Plötzlich kam ein Sturm auf, ein warmer Wind pfiff mir um die Ohren und zerzauste meine Haare. Ich drehte mich um. Schnurrhaare so lang wie Lanzen ragten mir entgegen. Die Nase war ein rotes, feuchtes Dreieck mit zwei tiefen schwarzen Löchern, aus denen mir der Sturm ins Gesicht blies. Zwei grüne, schimmernde Augen, so groß wie Satellitenschüsseln, starrten mich unverwandt an.

Ich versuchte, mich aufzurappeln. Als ich, unsicher wie ein kleines Kind, endlich auf meinen Beinen stand, bekam ich einen Schlag in die Magengrube, der mir den Atem verschlug. Ich fiel zurück in das Gewirr aus Schilfgras. Mein Pullover war vorne vollkommen nass. Die Nase mit ihren vom Sturm fauchenden Löchern tastete meinen gesamten Körper von oben bis unten ab. Auf einmal ertönte ein ohrenbetäubender Donnerschlag, der Körper der Katze und auch das Sofa schien zu erzitterten wie bei einem Erdbeben, eine heftige Sturmböe drückte mich kraftvoll zu Boden und ein harter Platzregen drosch auf mich ein. Meine Katze hatte einen Niesanfall bekommen. Konnte es Katzen mit einer Menschenallergie geben?

Entkräftet blieb ich liegen. Ich war nass bis auf die Haut und suchte verzweifelt nach einem Ausweg aus meiner misslichen Lage. Wie sollte ich alleine von diesem haushohen Sofa herunter kommen, ohne mir den Hals zu brechen? Wo sollte ich überhaupt hin? Außerdem würde meine Katze mich wohl mit einer Maus verwechseln, wenn ich vor ihr davon liefe und mich am Ende auffressen, nachdem sie mich spielerisch zu Tode gehetzt hatte. Was für ein schrecklicher Gedanke! Plötzlich senkte sich etwas drohend auf mich herab. Die Zunge legte sich über mich wie eine Decke mit abertausend Widerhaken. Ich fing an zu schreien, schrie den Namen meiner Katze, aber auch meine Stimme musste geschrumpft sein. Mehr als ein leises Fiepen brachte ich nicht zustande. Meine Katze blieb vollkommen ungerührt. Dabei sollen Katzen doch so ein gutes Gehör haben. Ich warf mich herum und vergrub mein Gesicht schützend in den Händen. Die Widerhaken schrammten über meine Kleidung und rissen sie in Fetzen. Krabbelnd auf allen Vieren versuchte ich vor dieser Schleckattacke zu fliehen. Wieder wurde ich umgestoßen. Krallen, so groß wie Dolche drohten sich mir in den Bauch zu bohren. Bilder von aufgerissenen Leibern, die ich in irgendwelchen schlechten Filmen gesehen habe, tauchten in mir auf. Ich stellte mir vor, wie meine Katze meine Eingeweide aus mir heraus pulen und mein Gedärm aufsaugen würde wie Spagetti.

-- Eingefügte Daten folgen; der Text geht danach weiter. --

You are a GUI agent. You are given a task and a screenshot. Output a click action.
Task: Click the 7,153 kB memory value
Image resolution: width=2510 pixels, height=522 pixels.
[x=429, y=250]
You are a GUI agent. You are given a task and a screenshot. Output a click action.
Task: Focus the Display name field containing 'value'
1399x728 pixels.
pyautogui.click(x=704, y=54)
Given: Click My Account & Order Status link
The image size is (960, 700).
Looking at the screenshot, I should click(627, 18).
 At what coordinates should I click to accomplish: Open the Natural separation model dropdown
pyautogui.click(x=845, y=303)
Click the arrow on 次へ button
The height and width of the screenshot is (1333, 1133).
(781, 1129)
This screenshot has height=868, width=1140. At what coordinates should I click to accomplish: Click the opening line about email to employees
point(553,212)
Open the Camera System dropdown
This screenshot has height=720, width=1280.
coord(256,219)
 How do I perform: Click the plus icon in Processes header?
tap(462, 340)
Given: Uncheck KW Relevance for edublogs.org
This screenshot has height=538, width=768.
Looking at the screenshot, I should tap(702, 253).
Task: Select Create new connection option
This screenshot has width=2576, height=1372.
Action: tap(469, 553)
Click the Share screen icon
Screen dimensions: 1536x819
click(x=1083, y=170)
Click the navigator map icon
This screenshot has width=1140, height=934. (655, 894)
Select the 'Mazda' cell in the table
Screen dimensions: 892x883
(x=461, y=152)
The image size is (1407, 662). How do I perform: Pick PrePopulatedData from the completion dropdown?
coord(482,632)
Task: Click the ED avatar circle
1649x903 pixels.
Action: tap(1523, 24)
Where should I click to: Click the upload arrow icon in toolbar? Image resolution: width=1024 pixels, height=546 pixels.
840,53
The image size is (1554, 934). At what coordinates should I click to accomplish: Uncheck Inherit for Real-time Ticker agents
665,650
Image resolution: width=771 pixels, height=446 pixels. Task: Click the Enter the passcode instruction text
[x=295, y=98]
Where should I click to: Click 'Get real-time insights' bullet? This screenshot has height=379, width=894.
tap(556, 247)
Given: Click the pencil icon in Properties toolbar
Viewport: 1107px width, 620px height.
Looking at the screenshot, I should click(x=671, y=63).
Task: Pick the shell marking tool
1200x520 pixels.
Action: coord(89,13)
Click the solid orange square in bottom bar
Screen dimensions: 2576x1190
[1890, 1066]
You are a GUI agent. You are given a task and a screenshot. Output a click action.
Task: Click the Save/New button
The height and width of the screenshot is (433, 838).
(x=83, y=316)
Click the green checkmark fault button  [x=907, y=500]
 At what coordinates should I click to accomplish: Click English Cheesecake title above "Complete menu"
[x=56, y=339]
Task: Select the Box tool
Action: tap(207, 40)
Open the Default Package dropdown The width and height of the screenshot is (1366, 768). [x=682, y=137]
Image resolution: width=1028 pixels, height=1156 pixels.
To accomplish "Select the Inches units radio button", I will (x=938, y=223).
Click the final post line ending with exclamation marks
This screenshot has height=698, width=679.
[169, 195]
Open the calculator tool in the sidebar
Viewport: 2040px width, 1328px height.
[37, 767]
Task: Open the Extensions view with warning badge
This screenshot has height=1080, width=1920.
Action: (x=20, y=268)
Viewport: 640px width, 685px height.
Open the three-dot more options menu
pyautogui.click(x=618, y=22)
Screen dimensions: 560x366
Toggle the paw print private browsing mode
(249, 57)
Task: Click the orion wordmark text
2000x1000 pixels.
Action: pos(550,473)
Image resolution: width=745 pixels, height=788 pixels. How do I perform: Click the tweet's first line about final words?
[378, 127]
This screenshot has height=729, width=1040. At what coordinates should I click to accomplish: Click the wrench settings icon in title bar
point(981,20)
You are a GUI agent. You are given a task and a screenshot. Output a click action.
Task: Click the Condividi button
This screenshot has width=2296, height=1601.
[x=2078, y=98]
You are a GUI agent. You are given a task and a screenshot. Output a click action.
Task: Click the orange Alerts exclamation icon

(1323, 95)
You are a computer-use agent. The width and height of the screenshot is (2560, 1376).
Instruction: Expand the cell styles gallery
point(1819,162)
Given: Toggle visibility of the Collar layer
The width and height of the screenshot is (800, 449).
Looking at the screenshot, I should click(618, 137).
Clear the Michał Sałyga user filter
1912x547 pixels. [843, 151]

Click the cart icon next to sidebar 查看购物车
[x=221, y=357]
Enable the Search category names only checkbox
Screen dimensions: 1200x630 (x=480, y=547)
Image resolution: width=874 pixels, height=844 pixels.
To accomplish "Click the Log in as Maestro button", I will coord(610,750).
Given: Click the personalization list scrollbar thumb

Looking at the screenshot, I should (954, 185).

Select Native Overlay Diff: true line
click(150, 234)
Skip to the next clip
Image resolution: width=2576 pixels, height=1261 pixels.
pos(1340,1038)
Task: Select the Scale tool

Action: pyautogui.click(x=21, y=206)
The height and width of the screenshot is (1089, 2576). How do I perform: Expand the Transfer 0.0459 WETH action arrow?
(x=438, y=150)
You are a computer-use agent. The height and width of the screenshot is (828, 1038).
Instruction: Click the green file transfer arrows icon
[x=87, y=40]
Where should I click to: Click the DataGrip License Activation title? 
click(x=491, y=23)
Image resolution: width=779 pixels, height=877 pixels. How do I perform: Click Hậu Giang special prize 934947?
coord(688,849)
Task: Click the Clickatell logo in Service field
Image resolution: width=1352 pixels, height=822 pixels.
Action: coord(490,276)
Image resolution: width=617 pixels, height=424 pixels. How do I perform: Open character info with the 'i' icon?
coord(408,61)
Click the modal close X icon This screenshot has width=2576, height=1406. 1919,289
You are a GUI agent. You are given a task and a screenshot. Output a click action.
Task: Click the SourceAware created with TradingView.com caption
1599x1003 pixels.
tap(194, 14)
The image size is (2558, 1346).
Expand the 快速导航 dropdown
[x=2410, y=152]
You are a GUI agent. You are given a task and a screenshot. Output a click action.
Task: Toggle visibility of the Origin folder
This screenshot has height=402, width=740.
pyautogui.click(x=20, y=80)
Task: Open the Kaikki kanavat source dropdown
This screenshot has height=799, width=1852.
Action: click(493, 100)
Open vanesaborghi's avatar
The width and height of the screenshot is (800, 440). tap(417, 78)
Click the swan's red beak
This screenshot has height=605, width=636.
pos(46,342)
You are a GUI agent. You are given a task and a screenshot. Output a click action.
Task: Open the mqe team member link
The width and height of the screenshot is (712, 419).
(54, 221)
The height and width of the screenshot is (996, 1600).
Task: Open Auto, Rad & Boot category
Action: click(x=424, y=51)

Wieder wurde es dunkel. Fauliger, warmer Gestank umfing mich. Im Augenwinkel sah ich Zähne, so groß wie die Stoßzähne eines Elefanten. Ich wurde gepackt und verlor den Bodenkontakt. Ich wartete auf einen unsagbaren Schmerz, auf ein Knacken, wenn sie mich in der Mitte durchbeißen würde, um an mir zu knabbern wie an einer Salzstange. Aber nichts dergleichen geschah. Stattdessen fiel ich – oder flog ich? Ich war nicht mehr auf dem Sofa, nein, ich schwebte über dem Teppich, Meter um Meter durch das Universum meiner Wohnung. Meine Katze verschwand mit mir in der Kuschelhöhle in ihrem Kratzbaum. Sanft legte sie mich ab und bettete mich in ihr Fell am Bauch. Ich war vollkommen erschöpft. Sie fing wieder an zu schnurren, ihr ganzer Körper vibrierte. Das eintönige Geräusch, die Wärme und das Vibrieren wiegten mich in den Schlaf. In einen totenähnlichen Schlaf.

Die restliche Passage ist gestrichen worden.